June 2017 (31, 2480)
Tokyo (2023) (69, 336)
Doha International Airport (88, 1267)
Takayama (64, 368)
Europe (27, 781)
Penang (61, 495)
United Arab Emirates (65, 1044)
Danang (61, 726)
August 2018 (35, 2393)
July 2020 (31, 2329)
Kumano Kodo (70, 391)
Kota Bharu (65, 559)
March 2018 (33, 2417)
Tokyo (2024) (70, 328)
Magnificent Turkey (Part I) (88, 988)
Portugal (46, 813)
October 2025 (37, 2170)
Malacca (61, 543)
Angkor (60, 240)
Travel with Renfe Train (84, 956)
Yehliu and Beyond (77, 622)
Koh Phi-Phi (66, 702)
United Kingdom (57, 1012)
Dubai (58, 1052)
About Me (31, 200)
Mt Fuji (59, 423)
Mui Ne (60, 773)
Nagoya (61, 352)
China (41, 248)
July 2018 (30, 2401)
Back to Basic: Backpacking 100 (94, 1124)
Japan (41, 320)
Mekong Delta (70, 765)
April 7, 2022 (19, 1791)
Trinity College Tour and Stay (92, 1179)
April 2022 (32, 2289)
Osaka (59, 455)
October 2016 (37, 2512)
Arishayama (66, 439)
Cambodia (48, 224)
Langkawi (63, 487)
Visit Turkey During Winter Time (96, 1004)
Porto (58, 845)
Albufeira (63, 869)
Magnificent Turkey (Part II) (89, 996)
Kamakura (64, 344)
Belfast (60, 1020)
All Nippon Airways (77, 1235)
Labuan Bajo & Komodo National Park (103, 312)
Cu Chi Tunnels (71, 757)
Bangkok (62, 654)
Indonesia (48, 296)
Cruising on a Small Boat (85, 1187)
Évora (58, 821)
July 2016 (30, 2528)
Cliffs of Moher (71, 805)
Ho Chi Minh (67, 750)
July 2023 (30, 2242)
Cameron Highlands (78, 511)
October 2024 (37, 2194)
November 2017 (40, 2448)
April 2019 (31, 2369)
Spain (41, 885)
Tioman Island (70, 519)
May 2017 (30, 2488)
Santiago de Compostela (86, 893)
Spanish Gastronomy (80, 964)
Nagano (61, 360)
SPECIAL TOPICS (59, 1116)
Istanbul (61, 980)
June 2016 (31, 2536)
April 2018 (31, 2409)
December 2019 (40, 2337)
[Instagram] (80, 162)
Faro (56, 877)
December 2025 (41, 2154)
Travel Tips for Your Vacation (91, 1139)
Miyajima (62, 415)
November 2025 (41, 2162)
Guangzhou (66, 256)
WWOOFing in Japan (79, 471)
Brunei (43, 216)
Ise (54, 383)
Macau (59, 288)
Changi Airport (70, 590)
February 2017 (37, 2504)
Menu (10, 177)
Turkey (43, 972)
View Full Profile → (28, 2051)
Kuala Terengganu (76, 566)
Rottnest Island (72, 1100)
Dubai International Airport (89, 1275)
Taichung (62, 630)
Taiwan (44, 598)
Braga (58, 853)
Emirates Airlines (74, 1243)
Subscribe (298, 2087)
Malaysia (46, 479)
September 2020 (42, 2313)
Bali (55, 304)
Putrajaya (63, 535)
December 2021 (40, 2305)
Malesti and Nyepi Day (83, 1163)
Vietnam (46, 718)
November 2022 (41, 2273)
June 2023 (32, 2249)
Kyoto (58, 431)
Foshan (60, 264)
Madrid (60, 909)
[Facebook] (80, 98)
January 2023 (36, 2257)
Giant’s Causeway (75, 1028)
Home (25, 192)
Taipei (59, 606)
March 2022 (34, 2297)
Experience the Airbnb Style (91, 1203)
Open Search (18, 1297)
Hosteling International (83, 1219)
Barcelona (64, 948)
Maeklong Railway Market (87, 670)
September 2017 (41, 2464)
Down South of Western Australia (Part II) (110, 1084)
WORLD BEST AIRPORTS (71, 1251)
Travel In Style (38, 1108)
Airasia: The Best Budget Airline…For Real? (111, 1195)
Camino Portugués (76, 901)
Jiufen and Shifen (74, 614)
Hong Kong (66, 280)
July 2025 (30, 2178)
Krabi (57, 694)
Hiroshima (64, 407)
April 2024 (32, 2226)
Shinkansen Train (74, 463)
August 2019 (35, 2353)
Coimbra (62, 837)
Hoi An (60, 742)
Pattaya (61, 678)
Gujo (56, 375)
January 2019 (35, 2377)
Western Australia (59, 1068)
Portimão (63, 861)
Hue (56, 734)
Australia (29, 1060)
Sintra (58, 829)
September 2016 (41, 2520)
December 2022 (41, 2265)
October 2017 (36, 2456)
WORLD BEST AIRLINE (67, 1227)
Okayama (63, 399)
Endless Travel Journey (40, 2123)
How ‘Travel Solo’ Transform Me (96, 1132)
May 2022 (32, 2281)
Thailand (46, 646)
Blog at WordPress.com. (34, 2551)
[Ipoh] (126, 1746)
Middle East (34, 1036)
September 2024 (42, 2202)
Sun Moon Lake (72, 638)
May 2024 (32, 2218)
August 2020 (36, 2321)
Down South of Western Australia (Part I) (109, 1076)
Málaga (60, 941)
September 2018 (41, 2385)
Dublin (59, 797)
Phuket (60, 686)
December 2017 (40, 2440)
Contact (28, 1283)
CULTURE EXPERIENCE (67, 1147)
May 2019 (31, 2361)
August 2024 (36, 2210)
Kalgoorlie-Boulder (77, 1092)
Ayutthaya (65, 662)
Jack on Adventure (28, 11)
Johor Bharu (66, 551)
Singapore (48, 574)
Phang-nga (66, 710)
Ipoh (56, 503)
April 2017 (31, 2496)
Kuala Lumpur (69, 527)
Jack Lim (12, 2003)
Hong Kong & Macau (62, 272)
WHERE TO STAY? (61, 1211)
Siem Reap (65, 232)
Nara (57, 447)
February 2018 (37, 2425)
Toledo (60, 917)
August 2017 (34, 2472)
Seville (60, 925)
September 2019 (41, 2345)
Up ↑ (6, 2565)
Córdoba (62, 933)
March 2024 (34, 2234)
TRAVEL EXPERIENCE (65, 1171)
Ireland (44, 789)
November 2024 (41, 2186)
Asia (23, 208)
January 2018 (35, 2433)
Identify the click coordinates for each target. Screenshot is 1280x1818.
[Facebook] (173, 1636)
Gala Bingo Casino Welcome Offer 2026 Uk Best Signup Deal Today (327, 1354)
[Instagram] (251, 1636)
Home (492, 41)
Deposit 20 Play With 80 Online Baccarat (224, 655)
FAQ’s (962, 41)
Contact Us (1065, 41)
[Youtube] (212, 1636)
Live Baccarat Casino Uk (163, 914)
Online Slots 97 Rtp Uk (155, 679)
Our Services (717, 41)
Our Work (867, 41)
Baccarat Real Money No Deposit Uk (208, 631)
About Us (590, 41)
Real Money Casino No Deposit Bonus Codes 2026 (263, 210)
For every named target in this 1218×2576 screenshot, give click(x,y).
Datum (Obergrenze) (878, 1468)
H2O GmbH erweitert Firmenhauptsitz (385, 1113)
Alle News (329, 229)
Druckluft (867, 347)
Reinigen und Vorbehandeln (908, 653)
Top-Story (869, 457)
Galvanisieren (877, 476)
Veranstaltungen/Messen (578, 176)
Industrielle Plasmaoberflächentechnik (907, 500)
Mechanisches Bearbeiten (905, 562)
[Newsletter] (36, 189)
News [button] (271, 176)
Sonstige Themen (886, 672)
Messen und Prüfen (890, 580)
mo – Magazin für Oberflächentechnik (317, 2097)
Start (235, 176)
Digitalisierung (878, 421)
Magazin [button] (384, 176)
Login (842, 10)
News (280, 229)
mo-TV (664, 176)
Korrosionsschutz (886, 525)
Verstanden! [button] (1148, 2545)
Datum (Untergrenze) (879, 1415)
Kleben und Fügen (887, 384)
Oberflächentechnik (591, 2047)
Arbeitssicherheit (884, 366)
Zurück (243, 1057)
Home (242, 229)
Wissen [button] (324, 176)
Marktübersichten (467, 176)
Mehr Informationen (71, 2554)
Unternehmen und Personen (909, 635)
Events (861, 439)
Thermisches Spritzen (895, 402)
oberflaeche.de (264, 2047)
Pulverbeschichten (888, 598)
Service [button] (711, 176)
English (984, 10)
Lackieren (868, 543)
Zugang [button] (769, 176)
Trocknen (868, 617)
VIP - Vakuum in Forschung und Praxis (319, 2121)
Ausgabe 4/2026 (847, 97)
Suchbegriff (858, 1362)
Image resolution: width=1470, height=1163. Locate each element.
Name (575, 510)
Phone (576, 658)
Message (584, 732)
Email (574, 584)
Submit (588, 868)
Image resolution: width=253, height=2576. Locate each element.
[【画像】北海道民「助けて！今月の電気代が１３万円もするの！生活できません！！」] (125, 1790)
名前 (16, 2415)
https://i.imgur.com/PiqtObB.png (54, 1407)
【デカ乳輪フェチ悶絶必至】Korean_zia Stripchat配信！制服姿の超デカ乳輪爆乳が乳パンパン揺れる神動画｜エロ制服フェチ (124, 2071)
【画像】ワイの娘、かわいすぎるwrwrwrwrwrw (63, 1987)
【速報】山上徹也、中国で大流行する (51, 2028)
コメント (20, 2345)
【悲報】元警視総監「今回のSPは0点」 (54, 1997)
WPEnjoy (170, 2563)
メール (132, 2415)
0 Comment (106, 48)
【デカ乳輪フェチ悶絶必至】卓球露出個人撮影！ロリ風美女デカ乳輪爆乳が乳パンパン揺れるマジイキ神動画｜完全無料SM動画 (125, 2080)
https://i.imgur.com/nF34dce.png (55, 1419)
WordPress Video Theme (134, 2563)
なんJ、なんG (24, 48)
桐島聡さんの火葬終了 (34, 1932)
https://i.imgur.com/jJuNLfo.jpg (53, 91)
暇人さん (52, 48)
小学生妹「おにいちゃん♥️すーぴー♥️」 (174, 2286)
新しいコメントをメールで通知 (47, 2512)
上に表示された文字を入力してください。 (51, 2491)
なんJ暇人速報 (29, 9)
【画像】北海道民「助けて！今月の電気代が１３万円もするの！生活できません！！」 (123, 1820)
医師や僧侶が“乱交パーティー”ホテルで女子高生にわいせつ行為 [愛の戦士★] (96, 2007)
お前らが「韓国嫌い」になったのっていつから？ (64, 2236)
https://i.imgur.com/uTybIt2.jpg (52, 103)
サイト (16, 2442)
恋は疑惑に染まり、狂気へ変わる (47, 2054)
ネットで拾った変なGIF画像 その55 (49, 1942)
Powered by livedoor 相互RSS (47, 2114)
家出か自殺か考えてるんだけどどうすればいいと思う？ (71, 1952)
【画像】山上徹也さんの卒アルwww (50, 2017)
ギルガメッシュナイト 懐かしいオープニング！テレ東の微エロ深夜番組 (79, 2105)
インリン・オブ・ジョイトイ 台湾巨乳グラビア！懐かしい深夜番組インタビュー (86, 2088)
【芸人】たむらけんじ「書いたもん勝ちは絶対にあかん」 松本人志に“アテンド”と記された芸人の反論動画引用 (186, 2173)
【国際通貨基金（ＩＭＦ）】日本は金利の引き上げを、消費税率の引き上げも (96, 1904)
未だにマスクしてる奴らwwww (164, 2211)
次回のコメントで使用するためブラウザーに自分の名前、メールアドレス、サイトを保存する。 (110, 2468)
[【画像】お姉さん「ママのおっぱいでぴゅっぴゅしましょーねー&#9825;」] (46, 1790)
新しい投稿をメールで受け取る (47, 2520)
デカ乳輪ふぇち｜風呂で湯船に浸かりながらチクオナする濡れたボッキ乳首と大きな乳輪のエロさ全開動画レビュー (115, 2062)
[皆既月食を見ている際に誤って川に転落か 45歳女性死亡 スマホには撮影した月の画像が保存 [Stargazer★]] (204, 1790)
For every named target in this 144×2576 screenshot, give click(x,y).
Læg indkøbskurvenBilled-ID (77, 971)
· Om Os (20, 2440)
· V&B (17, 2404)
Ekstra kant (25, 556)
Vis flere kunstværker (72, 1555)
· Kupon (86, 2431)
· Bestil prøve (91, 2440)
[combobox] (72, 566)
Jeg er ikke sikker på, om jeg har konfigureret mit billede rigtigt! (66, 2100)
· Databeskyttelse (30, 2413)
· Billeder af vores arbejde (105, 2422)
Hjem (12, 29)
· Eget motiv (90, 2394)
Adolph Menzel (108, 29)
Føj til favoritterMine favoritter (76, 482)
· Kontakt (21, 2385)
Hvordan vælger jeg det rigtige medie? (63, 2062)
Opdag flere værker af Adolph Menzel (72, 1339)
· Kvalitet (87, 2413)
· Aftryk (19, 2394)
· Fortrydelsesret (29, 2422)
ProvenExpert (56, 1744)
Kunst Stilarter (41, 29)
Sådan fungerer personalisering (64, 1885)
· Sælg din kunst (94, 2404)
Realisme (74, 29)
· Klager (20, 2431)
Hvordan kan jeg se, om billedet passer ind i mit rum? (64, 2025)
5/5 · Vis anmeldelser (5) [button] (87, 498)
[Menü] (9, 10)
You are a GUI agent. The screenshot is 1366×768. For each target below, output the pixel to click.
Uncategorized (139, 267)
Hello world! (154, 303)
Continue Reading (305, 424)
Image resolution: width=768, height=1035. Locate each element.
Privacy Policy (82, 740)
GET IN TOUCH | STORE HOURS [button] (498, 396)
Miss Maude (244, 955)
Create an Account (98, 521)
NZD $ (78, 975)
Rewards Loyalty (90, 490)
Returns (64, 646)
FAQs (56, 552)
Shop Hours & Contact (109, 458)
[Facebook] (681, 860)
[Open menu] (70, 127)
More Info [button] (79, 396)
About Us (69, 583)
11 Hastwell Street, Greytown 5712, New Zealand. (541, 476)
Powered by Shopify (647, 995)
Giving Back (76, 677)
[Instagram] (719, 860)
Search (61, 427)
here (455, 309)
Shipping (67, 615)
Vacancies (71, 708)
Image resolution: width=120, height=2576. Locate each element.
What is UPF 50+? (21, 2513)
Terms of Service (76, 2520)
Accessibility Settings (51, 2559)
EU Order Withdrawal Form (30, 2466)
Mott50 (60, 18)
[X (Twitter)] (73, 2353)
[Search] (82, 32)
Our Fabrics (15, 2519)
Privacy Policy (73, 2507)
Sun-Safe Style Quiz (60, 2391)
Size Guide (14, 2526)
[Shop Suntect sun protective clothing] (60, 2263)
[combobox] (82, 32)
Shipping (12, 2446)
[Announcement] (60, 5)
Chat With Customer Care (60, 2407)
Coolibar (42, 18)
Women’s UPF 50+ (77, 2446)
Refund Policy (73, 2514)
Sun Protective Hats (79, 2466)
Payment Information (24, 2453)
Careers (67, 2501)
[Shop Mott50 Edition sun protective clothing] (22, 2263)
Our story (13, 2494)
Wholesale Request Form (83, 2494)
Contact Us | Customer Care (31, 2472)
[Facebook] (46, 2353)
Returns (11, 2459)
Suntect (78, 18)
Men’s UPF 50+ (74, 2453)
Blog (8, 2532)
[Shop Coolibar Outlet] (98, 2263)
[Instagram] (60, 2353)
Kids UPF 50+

....

**WORK ITEM**
The lines to output run from the one containing "Coolibar (42, 18)" through the last line of the records above; repeat them exactly and nothing more.

**RESPONSE TO THE EXERCISE**
Coolibar (42, 18)
Women’s UPF 50+ (77, 2446)
Refund Policy (73, 2514)
Sun Protective Hats (79, 2466)
Payment Information (24, 2453)
Careers (67, 2501)
[Shop Mott50 Edition sun protective clothing] (22, 2263)
Our story (13, 2494)
Wholesale Request Form (83, 2494)
Contact Us | Customer Care (31, 2472)
[Facebook] (46, 2353)
Returns (11, 2459)
Suntect (78, 18)
Men’s UPF 50+ (74, 2453)
Blog (8, 2532)
[Shop Coolibar Outlet] (98, 2263)
[Instagram] (60, 2353)
Kids UPF 50+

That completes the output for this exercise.